On April 30, 2026, the FDA published a proposed determination that semaglutide, tirzepatide, and liraglutide do not meet the statutory criteria for inclusion on the 503B Bulks List. Under 21 U.S.C. § 353b, an active pharmaceutical ingredient may be compounded in bulk by a 503B outsourcing facility only if it is on the FDA's published Bulks List or on the agency's drug shortage list. With semaglutide removed from the shortage list in February 2025 and tirzepatide removed in December 2024, the only remaining legal pathway for industrial-scale 503B compounding of these molecules was bulks-list inclusion.
The FDA's analysis concludes that there is no current clinical need for outsourcing-facility compounding of these three molecules from bulk API, since FDA-approved products (Wegovy, Ozempic, Zepbound, Mounjaro, Saxenda, Victoza) are commercially available and meet patient need.
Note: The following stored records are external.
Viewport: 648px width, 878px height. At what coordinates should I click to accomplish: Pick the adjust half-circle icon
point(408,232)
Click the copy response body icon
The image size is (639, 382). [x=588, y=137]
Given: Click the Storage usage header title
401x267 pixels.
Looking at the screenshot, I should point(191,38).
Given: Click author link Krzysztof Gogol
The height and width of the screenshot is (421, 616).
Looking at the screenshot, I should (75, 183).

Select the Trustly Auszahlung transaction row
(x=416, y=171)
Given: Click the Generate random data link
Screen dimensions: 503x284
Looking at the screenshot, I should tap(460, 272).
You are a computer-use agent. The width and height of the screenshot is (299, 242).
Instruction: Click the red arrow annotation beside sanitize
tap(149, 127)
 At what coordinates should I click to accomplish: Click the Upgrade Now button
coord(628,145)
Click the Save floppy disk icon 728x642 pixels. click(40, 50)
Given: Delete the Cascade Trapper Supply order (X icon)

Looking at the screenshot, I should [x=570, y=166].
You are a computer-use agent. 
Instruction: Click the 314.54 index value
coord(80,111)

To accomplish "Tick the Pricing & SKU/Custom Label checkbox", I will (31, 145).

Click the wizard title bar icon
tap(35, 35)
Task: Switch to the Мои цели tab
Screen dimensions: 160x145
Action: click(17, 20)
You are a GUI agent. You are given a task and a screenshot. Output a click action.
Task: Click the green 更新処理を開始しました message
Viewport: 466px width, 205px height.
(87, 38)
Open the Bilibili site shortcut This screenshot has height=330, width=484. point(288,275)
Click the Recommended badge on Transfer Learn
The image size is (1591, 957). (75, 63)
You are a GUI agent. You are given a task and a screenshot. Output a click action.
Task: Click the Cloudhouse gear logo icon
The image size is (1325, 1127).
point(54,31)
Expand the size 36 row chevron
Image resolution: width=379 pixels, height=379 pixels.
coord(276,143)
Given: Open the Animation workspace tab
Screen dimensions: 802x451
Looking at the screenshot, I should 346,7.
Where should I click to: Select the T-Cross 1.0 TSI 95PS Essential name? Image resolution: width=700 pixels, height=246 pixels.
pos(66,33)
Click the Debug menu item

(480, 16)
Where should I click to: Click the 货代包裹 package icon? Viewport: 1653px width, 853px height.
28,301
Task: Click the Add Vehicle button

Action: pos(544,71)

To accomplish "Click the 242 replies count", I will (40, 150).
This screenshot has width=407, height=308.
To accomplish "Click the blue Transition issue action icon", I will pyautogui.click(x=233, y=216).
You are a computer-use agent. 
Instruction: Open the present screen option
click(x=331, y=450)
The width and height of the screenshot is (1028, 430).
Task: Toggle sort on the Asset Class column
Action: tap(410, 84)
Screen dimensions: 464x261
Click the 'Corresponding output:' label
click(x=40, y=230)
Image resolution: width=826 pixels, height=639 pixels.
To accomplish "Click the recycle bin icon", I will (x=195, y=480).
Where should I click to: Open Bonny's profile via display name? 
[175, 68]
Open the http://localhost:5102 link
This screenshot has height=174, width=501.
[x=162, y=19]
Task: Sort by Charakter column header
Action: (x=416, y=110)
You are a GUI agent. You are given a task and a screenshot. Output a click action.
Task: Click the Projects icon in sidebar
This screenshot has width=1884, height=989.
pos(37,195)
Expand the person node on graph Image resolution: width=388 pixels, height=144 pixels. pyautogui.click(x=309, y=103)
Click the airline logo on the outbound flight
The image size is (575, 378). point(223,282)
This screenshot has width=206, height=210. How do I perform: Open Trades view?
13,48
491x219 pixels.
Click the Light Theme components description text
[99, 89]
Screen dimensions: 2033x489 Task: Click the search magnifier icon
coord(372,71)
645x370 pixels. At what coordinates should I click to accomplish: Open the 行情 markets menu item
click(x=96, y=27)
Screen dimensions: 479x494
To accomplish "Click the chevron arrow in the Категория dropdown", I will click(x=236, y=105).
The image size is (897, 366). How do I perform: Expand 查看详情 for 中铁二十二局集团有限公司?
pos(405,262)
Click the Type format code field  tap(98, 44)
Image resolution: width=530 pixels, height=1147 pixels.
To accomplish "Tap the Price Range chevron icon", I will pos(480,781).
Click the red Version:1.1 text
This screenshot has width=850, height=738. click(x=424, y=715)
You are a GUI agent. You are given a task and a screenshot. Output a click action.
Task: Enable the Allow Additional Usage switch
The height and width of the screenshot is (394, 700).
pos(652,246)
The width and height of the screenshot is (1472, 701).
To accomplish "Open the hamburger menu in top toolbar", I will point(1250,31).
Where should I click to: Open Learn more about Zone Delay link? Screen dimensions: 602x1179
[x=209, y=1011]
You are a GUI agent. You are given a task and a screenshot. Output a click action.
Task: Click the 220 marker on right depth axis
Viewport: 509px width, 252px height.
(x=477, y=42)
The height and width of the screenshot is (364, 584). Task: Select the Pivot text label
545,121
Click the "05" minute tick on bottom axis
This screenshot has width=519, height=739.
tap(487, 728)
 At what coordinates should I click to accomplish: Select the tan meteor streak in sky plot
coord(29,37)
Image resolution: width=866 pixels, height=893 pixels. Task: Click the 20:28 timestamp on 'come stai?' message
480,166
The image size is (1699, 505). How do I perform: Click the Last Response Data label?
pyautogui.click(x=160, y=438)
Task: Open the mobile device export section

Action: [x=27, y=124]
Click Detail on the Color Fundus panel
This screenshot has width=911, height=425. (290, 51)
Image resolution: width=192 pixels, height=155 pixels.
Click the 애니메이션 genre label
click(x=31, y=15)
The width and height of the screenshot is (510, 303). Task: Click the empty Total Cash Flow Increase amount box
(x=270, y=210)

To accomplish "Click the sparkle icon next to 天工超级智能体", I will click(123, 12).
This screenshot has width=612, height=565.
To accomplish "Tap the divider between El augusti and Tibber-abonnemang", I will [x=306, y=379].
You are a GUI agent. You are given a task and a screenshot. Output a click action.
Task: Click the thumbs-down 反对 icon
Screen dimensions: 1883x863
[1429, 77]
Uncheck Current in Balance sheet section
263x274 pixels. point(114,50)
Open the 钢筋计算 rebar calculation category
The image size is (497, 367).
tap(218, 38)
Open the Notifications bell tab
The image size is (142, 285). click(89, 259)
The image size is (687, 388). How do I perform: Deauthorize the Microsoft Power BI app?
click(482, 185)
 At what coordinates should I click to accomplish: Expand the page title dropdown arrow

The proposal explicitly rejects affordability and insurance access as constituting clinical need within the meaning of the statute.
The proposal does not affect 503A patient-specific compounding by state-licensed pharmacies, which remains legal where each prescription is supported by individualized medical-necessity documentation and the dispensing pharmacy operates under USP <797> sterile-compounding standards. It does, however, foreclose the path that enabled the 30%-of-supply compounding boom of 2024.
If finalized, the rule ends the legal basis for high-volume 503B compounding of GLP-1 medications. Patient-specific 503A compounding pursuant to a valid prescription, with documented medical necessity, remains lawful. Public comment closes June 29, 2026.